Религиозно ориентированный характер немецкого, английского и отчасти французского романтизма – общее место западного романтиковедения. Есть даже специальный термин «романтическая религия»[11]. Однако относятся к ней не всегда одобрительно. Для иллюстрации я вкратце сошлюсь на то, как после Второй мировой войны этот вопрос эволюционировал в англосаксонских странах.

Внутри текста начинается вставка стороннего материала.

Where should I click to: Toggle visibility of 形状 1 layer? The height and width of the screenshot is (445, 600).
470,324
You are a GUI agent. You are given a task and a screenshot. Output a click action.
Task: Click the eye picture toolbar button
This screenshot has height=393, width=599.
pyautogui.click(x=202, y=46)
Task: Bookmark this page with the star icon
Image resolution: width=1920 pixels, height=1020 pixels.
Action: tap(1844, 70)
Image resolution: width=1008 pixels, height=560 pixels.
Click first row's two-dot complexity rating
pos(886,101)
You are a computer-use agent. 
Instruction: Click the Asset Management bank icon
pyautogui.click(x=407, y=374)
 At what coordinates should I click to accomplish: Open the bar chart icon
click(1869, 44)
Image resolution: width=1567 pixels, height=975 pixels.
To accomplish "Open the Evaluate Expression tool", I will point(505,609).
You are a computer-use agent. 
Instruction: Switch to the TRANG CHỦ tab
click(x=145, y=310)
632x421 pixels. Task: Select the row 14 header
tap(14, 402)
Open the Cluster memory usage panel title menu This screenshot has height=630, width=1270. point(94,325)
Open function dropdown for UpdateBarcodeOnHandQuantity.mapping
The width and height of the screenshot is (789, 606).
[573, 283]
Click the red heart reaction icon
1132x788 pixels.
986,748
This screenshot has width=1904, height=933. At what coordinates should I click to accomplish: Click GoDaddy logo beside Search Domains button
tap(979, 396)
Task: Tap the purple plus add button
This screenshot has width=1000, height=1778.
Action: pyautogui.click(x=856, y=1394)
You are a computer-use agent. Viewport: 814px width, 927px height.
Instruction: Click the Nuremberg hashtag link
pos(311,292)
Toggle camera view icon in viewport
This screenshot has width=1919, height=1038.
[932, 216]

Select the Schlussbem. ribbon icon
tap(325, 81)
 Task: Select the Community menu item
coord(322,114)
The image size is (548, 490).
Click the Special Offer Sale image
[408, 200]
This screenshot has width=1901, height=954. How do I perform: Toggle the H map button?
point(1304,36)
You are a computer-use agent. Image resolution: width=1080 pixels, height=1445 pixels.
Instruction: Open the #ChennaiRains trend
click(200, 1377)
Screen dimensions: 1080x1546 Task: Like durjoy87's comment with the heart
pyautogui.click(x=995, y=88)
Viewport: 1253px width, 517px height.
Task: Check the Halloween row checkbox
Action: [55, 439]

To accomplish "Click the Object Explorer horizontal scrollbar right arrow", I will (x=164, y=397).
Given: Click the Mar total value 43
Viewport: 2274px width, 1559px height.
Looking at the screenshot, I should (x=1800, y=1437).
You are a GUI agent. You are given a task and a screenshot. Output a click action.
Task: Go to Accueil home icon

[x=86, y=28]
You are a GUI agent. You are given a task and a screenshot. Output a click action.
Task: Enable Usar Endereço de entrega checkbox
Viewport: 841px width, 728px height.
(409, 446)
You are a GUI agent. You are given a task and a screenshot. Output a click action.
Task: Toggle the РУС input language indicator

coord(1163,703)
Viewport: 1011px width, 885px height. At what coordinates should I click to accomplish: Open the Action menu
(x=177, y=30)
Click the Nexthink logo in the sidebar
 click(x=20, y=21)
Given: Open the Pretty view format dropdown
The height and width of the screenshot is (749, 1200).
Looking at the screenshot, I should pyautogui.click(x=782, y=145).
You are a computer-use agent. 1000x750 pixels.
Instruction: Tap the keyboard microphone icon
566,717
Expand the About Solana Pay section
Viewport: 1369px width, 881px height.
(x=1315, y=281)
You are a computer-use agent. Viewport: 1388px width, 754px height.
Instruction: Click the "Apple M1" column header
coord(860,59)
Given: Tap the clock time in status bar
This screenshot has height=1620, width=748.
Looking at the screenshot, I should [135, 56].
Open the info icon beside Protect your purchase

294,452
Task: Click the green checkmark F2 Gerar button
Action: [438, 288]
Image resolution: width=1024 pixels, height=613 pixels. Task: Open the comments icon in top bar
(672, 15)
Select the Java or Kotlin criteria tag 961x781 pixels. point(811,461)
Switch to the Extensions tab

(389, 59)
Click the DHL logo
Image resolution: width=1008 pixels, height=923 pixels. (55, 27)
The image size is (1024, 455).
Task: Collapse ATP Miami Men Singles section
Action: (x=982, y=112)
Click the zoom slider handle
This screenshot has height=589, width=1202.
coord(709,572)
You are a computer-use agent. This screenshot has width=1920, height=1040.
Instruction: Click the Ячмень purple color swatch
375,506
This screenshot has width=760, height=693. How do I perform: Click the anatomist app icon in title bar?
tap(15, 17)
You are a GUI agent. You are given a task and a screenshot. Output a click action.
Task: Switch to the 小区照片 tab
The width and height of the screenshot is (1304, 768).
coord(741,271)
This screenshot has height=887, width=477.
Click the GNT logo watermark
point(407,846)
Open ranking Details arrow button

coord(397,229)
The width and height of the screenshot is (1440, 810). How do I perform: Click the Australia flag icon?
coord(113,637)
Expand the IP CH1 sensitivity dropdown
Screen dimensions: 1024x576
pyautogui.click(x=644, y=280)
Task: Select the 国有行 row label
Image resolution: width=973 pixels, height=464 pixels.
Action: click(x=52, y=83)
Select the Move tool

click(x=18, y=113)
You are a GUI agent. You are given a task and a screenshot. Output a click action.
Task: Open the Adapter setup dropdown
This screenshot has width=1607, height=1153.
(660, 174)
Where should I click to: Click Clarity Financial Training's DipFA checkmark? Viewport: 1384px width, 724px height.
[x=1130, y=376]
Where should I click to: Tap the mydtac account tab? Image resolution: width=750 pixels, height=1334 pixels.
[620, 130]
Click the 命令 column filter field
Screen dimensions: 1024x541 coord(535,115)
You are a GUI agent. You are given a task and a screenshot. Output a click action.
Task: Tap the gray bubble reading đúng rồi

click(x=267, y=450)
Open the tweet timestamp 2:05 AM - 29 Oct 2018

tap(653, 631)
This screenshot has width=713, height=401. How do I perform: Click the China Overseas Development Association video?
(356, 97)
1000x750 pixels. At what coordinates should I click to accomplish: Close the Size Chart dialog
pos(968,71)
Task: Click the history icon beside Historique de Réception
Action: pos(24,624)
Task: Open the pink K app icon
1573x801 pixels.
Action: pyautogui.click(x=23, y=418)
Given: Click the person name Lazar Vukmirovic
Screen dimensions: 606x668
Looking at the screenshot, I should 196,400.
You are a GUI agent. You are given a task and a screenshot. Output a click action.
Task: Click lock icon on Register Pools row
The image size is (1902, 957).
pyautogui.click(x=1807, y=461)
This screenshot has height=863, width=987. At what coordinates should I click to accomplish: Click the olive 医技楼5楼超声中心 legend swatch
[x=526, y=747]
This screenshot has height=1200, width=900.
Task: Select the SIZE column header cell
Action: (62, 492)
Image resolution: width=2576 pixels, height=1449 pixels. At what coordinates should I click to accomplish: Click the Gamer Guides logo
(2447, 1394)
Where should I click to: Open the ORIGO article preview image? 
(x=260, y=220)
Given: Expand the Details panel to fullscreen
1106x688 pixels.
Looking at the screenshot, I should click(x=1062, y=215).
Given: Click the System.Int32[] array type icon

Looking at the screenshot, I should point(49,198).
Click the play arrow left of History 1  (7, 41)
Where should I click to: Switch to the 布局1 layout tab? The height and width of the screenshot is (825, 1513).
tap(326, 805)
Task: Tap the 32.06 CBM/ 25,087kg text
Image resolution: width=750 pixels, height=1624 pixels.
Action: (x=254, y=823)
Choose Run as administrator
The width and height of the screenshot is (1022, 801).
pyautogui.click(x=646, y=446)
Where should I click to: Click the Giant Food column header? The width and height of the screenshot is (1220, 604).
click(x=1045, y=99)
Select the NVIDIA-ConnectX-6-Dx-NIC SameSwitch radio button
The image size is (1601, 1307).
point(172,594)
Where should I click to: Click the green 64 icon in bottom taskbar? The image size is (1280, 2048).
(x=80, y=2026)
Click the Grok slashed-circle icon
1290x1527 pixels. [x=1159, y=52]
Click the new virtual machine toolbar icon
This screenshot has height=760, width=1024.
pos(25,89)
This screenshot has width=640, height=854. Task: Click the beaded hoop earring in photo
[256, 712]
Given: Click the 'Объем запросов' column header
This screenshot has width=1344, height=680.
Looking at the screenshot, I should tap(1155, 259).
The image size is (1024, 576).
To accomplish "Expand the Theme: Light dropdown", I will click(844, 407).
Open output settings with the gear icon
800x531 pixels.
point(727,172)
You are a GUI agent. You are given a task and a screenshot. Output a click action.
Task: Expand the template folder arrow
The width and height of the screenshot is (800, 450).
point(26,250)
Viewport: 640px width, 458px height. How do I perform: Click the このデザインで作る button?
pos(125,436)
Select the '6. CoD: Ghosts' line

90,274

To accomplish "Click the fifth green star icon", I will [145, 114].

В третьем томе своего капитального труда «Религиозные тенденции в английской поэзии» (1949) Х.Н. Фэйрчайлд уличал романтиков в эгоцентризме, иллюзионизме, религиозной безответственности, непоследовательности – и даже тоталитаризме[12]. Но уже через несколько лет выходит «Зеркало и лампа» М.Х. Абрамса[13] – исследователя, положившего начало совсем иной традиции (сегодня, после разных перипетий, он снова пользуется широким признанием). Для Абрамса романтизм – это некое очеловечивание религии или же такое усвоение базовых иудео-христианских верований, при котором отношения между Создателем и созданиями переводятся в отношения между субъектом и объектом, я и не-я. Романтический поэт адаптирует к своему творчеству христианские метафоры брака, темы грехопадения и Искупления, заменив последнее поэтическим воображением. У романтиков «Агнец и Новый Иерусалим замещаются человеческой мыслью как женихом и природой как невестой»[14].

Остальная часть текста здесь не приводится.